A helper library to jumpstart your machine learning project based on tabular or structured data.
Project description
Tabular ML Toolkit
A super fast helper library to jumpstart your machine learning project based on tabular or structured data.
NOTE: PRs are not currently accepted. If there are issues/problems, please create an issue.
Install
pip install -U tabular_ml_toolkit
How to use
Start with your favorite model and then just simply create MLPipeline with one API.
For example, Here we are using RandomForestRegressor from Scikit-Learn, on Melbourne Home Sale price data
No need to install scikit-learn as it comes preinstall with Tabular_ML_Toolkit
from tabular_ml_toolkit.MLPipeline import *
from sklearn.ensemble import RandomForestRegressor
from sklearn.metrics import mean_absolute_error
import numpy as np
import time
# Dataset file names and Paths
DIRECTORY_PATH = "https://raw.githubusercontent.com/psmathur/tabular_ml_toolkit/master/input/home_data/"
TRAIN_FILE = "train.csv"
TEST_FILE = "test.csv"
SAMPLE_SUB_FILE = "sample_submission.csv"
# create scikit-learn ml model
scikit_model = RandomForestRegressor(random_state=42)
# createm ml pipeline for scikit-learn model
tmlt = MLPipeline().prepare_data_for_training(
train_file_path= DIRECTORY_PATH+TRAIN_FILE,
test_file_path= DIRECTORY_PATH+TEST_FILE,
idx_col="Id",
target="SalePrice",
model=scikit_model,
random_state=42)
# visualize scikit-pipeline
# tmlt.spl
start = time.time()
# Now do cross_validation
scores = tmlt.do_cross_validation(cv=10, scoring='neg_mean_absolute_error')
end = time.time()
print("Cross Validation Time:", end - start)
print("scores:", scores)
print("Average MAE score:", scores.mean())
Cross Validation Time: 14.697277069091797
scores: [16871.87979452 18135.86726027 16032.48842466 19186.10719178
19341.86143836 14970.44808219 15863.47123288 16053.91267123
20180.36609589 17375.76856164]
Average MAE score: 17401.217075342465
You can also use XGBoost model on same pipeline
Just make sure to install XGBooost first depending upon your OS.
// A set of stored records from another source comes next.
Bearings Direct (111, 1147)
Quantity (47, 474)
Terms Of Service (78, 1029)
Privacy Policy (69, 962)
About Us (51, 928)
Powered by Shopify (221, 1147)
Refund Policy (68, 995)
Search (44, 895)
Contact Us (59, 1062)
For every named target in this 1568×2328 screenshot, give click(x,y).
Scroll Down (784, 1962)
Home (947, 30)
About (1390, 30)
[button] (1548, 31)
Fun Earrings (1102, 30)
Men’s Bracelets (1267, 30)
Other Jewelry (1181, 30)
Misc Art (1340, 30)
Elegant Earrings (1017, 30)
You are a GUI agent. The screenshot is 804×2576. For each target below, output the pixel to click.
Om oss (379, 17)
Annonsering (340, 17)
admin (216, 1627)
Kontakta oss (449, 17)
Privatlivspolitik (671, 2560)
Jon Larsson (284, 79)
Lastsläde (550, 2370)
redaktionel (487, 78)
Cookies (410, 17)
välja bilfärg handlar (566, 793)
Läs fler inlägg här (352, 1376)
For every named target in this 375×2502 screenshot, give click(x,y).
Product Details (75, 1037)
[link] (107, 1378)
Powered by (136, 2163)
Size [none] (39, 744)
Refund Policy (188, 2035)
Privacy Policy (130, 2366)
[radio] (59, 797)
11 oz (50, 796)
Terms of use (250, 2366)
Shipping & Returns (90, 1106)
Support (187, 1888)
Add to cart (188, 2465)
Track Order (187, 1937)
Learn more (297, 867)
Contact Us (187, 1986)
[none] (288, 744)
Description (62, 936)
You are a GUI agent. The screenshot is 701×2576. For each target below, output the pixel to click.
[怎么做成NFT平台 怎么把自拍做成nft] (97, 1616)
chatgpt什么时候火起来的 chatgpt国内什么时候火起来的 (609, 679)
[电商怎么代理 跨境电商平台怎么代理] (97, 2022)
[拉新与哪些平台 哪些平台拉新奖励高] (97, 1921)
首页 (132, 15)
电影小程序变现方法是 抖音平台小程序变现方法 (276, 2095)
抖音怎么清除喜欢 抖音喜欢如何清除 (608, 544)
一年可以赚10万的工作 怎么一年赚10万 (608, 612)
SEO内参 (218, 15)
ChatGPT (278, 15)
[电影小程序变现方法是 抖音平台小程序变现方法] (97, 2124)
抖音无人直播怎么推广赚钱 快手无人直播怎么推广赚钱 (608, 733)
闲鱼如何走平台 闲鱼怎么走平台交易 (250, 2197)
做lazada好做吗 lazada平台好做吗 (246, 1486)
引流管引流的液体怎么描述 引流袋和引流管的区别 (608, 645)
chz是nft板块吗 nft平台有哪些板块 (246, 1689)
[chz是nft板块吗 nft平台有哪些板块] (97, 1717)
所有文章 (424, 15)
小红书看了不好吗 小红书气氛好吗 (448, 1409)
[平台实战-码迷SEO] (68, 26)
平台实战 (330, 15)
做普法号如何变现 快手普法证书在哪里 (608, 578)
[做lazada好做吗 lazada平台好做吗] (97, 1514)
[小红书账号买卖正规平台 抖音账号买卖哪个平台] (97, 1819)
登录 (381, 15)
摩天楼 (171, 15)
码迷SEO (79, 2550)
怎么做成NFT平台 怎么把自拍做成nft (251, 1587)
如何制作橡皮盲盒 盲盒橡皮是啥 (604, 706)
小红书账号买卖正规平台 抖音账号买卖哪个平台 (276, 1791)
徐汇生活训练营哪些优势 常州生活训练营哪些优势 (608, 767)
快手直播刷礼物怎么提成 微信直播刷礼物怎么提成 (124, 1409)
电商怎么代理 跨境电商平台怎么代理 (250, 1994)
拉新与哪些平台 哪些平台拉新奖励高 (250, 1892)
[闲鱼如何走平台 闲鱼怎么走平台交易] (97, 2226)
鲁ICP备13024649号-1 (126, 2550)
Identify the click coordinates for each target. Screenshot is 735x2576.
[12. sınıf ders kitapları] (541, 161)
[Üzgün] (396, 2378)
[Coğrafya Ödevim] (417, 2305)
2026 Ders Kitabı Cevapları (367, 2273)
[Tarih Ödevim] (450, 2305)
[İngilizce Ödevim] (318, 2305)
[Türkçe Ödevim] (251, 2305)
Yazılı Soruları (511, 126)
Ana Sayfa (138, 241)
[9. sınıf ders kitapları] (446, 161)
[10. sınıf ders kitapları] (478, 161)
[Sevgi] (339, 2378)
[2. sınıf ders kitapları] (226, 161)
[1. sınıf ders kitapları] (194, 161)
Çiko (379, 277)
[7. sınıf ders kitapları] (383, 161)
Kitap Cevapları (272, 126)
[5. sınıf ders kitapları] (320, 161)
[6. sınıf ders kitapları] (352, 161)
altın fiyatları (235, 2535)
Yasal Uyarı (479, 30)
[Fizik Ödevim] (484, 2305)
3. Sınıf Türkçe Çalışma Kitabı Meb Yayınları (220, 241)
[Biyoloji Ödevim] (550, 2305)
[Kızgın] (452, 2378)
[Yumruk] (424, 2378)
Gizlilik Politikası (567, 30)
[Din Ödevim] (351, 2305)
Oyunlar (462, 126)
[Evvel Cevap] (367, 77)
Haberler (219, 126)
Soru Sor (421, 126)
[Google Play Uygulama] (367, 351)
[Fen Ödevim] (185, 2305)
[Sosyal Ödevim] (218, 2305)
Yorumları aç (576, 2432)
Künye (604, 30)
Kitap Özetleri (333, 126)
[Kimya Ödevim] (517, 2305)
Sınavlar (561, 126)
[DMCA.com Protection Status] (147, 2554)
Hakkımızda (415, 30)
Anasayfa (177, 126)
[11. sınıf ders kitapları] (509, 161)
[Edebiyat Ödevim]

After that all steps remains same. Here is example using XGBRegressor with Melbourne Home Sale price data
#!pip install -U xgboost
from xgboost import XGBRegressor
xgb_params = {
'n_estimators':250,
'learning_rate':0.05,
'random_state':42,
# for GPU
# 'tree_method': 'gpu_hist',
# 'predictor': 'gpu_predictor',
}
# create xgb model
xgb_model = XGBRegressor(**xgb_params)
# Make sure to update pipeline with xgb model
tmlt.update_model(xgb_model)
# visualize scikit-pipeline
# tmlt.spl
start = time.time()
# Now do cross_validation
scores = tmlt.do_cross_validation(cv=10, scoring='neg_mean_absolute_error')
end = time.time()
print("Cross Validation Time:", end - start)
print("scores:", scores)
print("Average MAE score:", scores.mean())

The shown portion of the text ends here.